Major Hurricane Michael made landfall near Mexico Beach, Florida, at 17:15 UTC (12:15 CST) on Wednesday, October 10, as a Category 4 major hurricane — the first Category 4 or stronger hurricane to make landfall in the Florida Panhandle on record. At landfall, its maximum sustained wind speed was 155 miles per hour (250 kilometers per hour), just two miles per hour short of Category 5 classification.

Michael’s intensity at landfall has set numerous records. It becomes the strongest hurricane (by wind speed) to make landfall in the continental U.S. since Andrew in 1992 and the strongest (by wind speed) October landfilling hurricane in the continental U.S. on record. Its minimum central pressure of 919 millibars makes it the most intense hurricane (by minimum central pressure) to make landfall in the U.S. since Camille in 1969.
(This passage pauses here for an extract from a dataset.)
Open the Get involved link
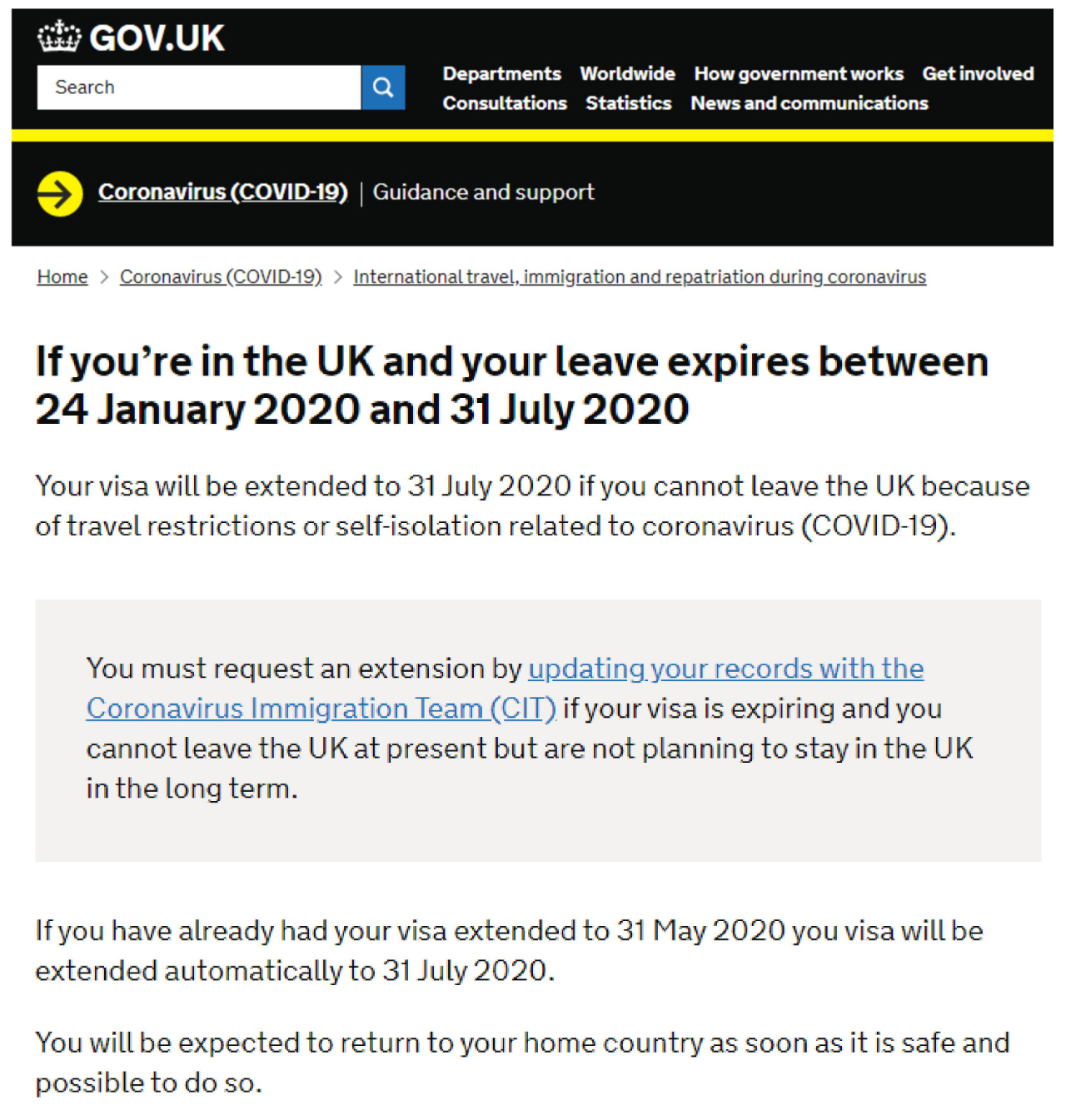 [977, 74]
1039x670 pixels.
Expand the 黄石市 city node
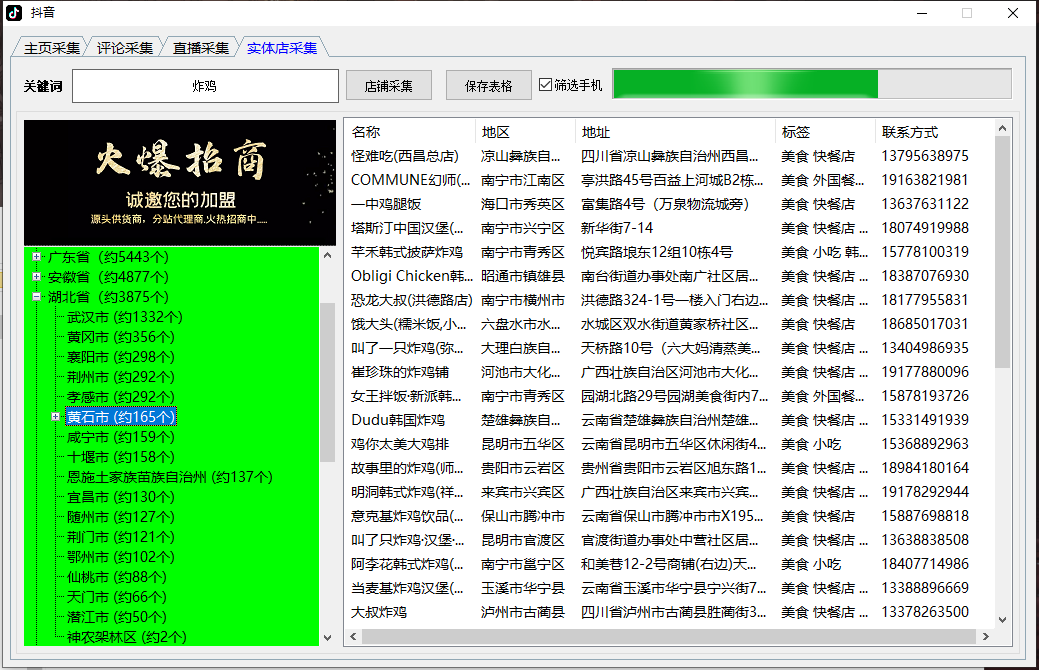click(x=57, y=417)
Michael had undergone rapid intensification of 35 knots and 46 millibars in the 24 hours up to landfall, benefiting from ideal development conditions — minimal wind shear and a warmer-than-usual Gulf of Mexico with sea surface temperatures one to two degrees Celsius above average. Its intensification was relentless right up to landfall and resulted in catastrophic damage in portions of coastline along Florida Panhandle.

Prior to landfall, more than half a million people were under evacuation orders, and more than 20 million people in five states were under either a hurricane or tropical storm warnings.
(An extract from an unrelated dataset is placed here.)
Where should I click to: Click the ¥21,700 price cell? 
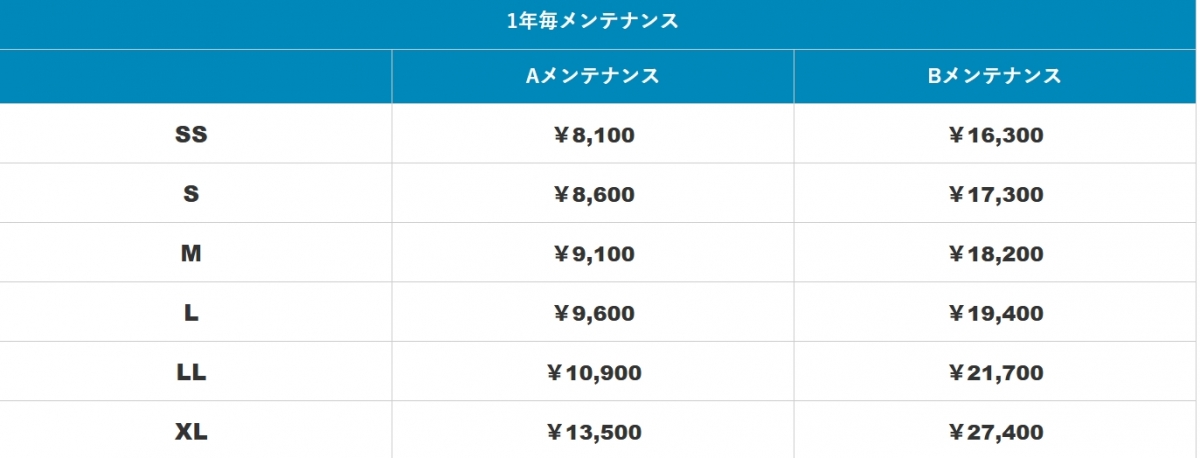pyautogui.click(x=994, y=373)
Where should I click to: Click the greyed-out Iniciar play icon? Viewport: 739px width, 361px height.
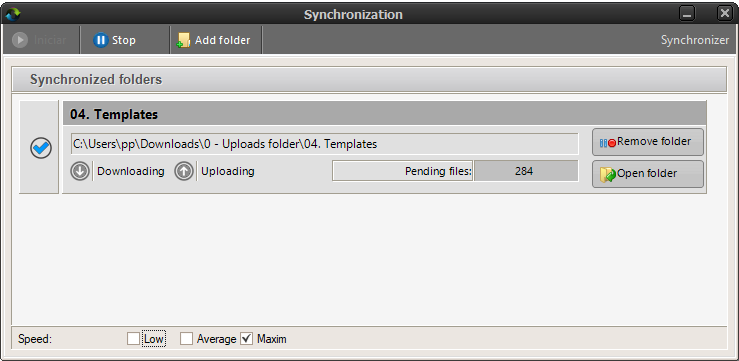[x=20, y=40]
Mexico Beach and Panama City Take a Full Hit

HURMichael
GOES East satellite imagery shows Hurricane Michael just as the storm made landfall at 1:30 p.m. ET October 10, 2018: Image credit: NOAA Environmental Visualization Laboratory

Mexico Beach (pop. ~ 1,072), the Tyndall Air Force Base, and Panama City (pop. ~37,000), were at the frontline of the landfall. A journalist for the Tampa Bay Times ventured to Mexico Beach in the dark early Thursday and found the town almost impassable, with many destroyed homes, “…some with staircases leading to doors suspended 10 feet (3 meters) in the air with nothing on the other side”, and entire structures washed away. The Washington Post reports FEMA Administrator William Long stating that “…search and rescue is where we are hyper-focused this morning” — particularly in Mexico Beach, which he said was “was wiped out” by Hurricane Michael’s storm surge.

In Panama City, images show severe damage to roofs, windows, sidings, and some buildings totally destroyed, with media reports from residents stating that there was “lots of damage to every building” in the city. According to CNN, Congressman Neal Dunn, whose district includes Panama City, said “it looks like a bomb went off on every single block.”
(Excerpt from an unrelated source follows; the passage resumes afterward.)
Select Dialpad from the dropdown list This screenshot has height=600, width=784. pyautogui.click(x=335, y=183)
Just thirty miles northeast of Mexico Beach, social media reports show many trees fallen, and houses damaged by trees in Tallahassee (pop. ~181,000), with one fatality in Greenboro; a small town four miles west of the city, where a man was killed after a tree fell on his house.

Across Florida’s Panhandle, damaged roofs, downed power lines, debris and felled trees are widespread. Florida Highway Patrol closed an 80-mile stretch of the east-west Interstate 10 to clear debris, and the U.S. Army Corps are being positioned in the Florida Panhandle to cover “tens of thousands of damaged roofs.”

Leaving Florida, Michael tracked into Georgia as a Category 3 major hurricane with maximum sustained wind speeds of 125 miles per hour (200 kilometers per hour); remarkably this makes Michael the first Category 3 hurricane in Georgia on record. Around Albany, Georgia, there are media reports of broken windows, felled trees and roofs being blown away. In Augusta, Georgia, close to the South Carolina border, the NHC reported at 05:00 local time Thursday, sustained wind speeds at 50 miles per hour, still at tropical storm strength. A second fatality was confirmed by Georgia emergency officials in Seminole County, when a child was killed as a tree fell on a home during the storm. More than 850,000 customers are without power in in Alabama, Georgia, and Florida.

As of 12:00 UTC, the NHC confirmed that Michael was 40 miles (65 kilometers) west-northwest of Columbia, South Carolina, still with sustained winds at 50 miles per hour, and moving fast at 21 miles per hour towards the northeast. Strong winds, potential storm surge, localized flash floods and rainfall with total rain accumulations of four to seven inches is expected from eastern Georgia to the southern Mid-Atlantic states.  Many of these areas are still recovering from the impacts of Hurricane Florence last month. Michael is forecast to maintain tropical storm strength even after it re-enters the Atlantic near Norfolk, Virginia early Friday morning.

At this very early stage with the event still in progress, it will obviously take time for the full picture to emerge, but as always RMS will continue to provide clients with Event Response services via RMS OWL, and please follow RMS on TwitterLinkedInFacebook and visit the RMS blog for updates.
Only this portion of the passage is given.